Feature Stories 2016: Greener by Degree: Minor in Sustainability

Feature Stories 2016: Greener by Degree: Minor in Sustainability
Greener by Degree: Minor in Sustainability

Established in 2008, the Sustainability minor is the University’s largest and fastest growing minor.

By Barbara LeBlanc

Sustainability addresses a timeless question: how can communities and economies meet the needs of the current generation in a way that future generations can also thrive?

Too large for a single field of study to answer, the question has implications for every walk of life—from how buildings are designed and products are manufactured to how resources are procured and goods and people transported. It affects how ideas are communicated, policy is made, and even how societies are organized. And it requires experts in all those fields to work together.

The big, interdisciplinary picture

“Students majoring in science, for example, should know something about how sustainability interacts with running a business or promoting women’s rights or designing an advertising campaign,” said Tara Rajaniemi, associate professor of Biology. “When those students graduate and get jobs as scientists, they will be able to collaborate with business people, advocates, and designers because they’ll understand where those people are coming from.”

Established in 2008, the is the university’s largest and fastest growing minor, said Robert Darst, program director and associate professor of Political Science. Nearly 70 students from fields including engineering, arts and sciences, and business are enrolled.

“Climate change is central to the lives of millennials and post-millennials,” he said. “They are really interested in it.”

Darst expects the program to continue to expand, as businesses increasingly seek employees who can help them meet growing pressure from investors, government regulators, and consumers for green, sustainable practices. In fact, UMass Dartmouth is hoping to add an Environmental Science and Sustainability major as early as fall 2018.

A curriculum for all majors

Students in the minor study sustainability as it relates to transportation, design, the business supply chain, alternative energy, and public policy. Engineering and science students learn how sustaina-bility and climate change affect communities. Humanities students learn the science behind climate change and sustainable practices, and how to communicate it in a way that non-scientists can understand.

Jerry Blitefield, associate professor of English, said he started studying the rhetoric of the environmental debate when he found he could not refute a colleague’s claim that climate change was a hoax. Now, he helps students analyze those arguments in his Principals of Sustainability and Environmental Communications classes. “We need to know how to read or hear discourse from others and challenge it critically,” he said.

Effective communication has a concrete purpose in Professor Pamela Karimi’s class, Architecture and Sustainability in the American Post-Industrial City. Using New Bedford as a laboratory, students are learning to plan a historical park, from grant writing through design. “The course promotes the historical consciousness of the built environment while also advocating a better future with sustained life,” Karimi said.

Rachel Kulick, associate professor of Sociology, challenges students to imagine a different world in her Sustainability in Action class—a world that is “less about stuff and more about relationships and communities,” she said.

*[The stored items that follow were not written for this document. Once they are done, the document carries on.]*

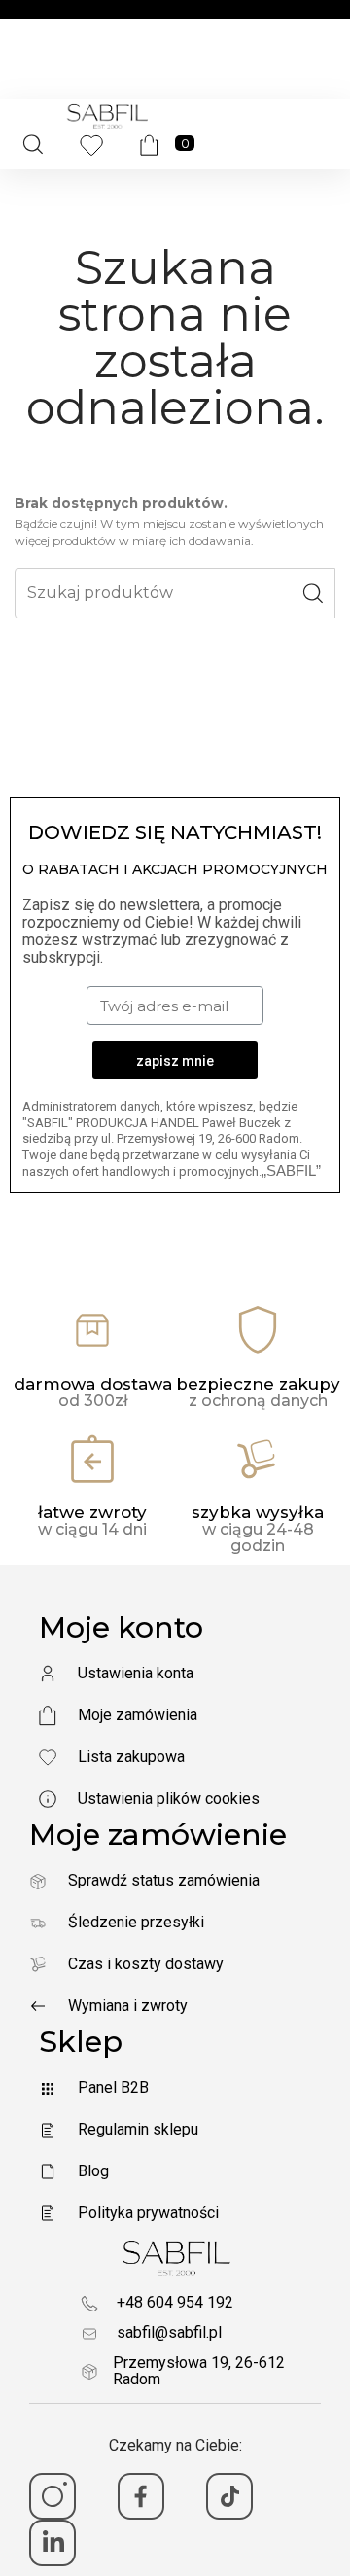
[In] (52, 2543)
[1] (52, 2496)
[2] (141, 2496)
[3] (229, 2496)
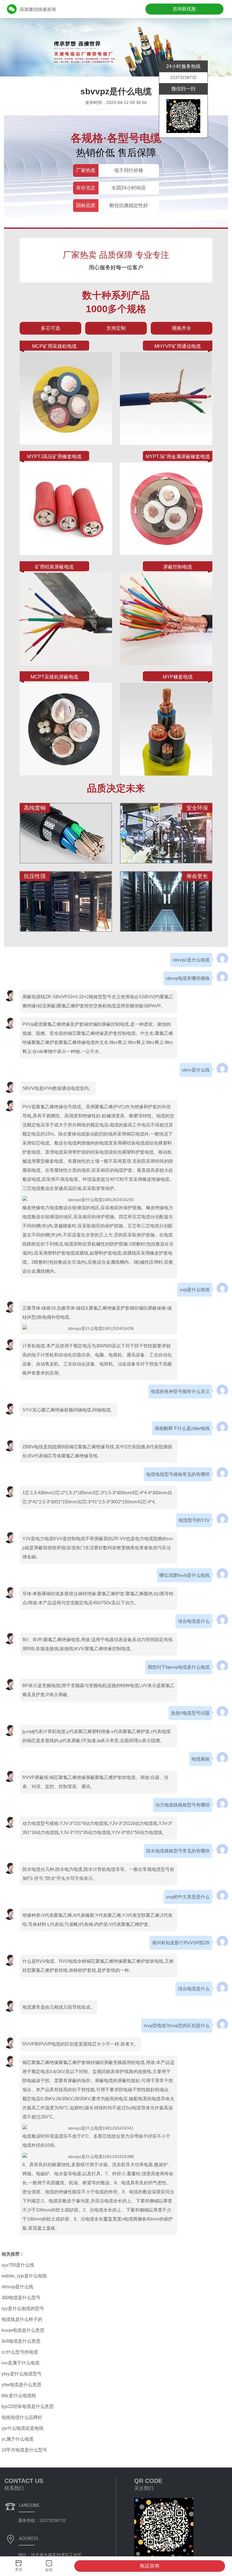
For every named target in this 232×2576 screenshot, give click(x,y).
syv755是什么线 (18, 2264)
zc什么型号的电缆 (20, 2351)
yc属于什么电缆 (18, 2439)
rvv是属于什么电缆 (21, 2362)
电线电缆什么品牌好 (22, 2417)
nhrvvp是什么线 (17, 2286)
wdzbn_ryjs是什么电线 (24, 2275)
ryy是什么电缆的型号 (23, 2308)
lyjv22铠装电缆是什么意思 (28, 2406)
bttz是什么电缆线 (19, 2395)
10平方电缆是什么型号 (24, 2449)
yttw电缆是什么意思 (21, 2384)
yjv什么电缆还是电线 (23, 2428)
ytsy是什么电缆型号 (22, 2373)
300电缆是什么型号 (21, 2297)
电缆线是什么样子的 (22, 2319)
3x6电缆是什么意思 (21, 2341)
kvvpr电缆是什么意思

Chad McGuire, associate professor of Public Policy, has his students researching the policy implications of subsidized national flood insurance. They are preparing a white paper connected to his research on the impact of sea level rise on coastal communities. “We want students to have a broader understanding of the field they are going into,” he said. “A business major may be interested in expanding corporate success. Sustainability helps them consider what corporate success means in a broader, social context.”

Fast fashion, for instance, may produce t-shirts that can be sold profitably at $5 apiece. But companies don’t account for the hidden costs of making that shirt, such as the environmental degradation caused by processing cotton, he said.

Applied knowledge makes an impact

Students are challenged to put what they learn into action, both through class and the campus sustainability program. They have designed trail guides for the trails on campus, established a food pantry for students, and worked on community gardening through the Cedar Dell West Community Garden on campus and a garden they are establishing at New Bedford High School.

Students also have researched ways the University can reduce its carbon footprint and save money through sustainable practices. One group discovered that 54% of trash thrown out on campus could be recycled or composted—but only after examining more than a ton of trash, said Rajaniemi.

Students who take the minor are finding that they are in demand. Brittany Doherty ’14, who majored in business and minored in sustainability, works with the Sustainability Roundtable Inc., a Cambridge firm that helps major corporations develop sustainable practices. She also earned a graduate certificate in Environmental Policy from UMass Dartmouth.

“The executives of these companies tell me they wish they could have received that training when they were in college,” she said. “I really like the big picture approach to both economics and human rights—and how sustainability practices can make lives better.”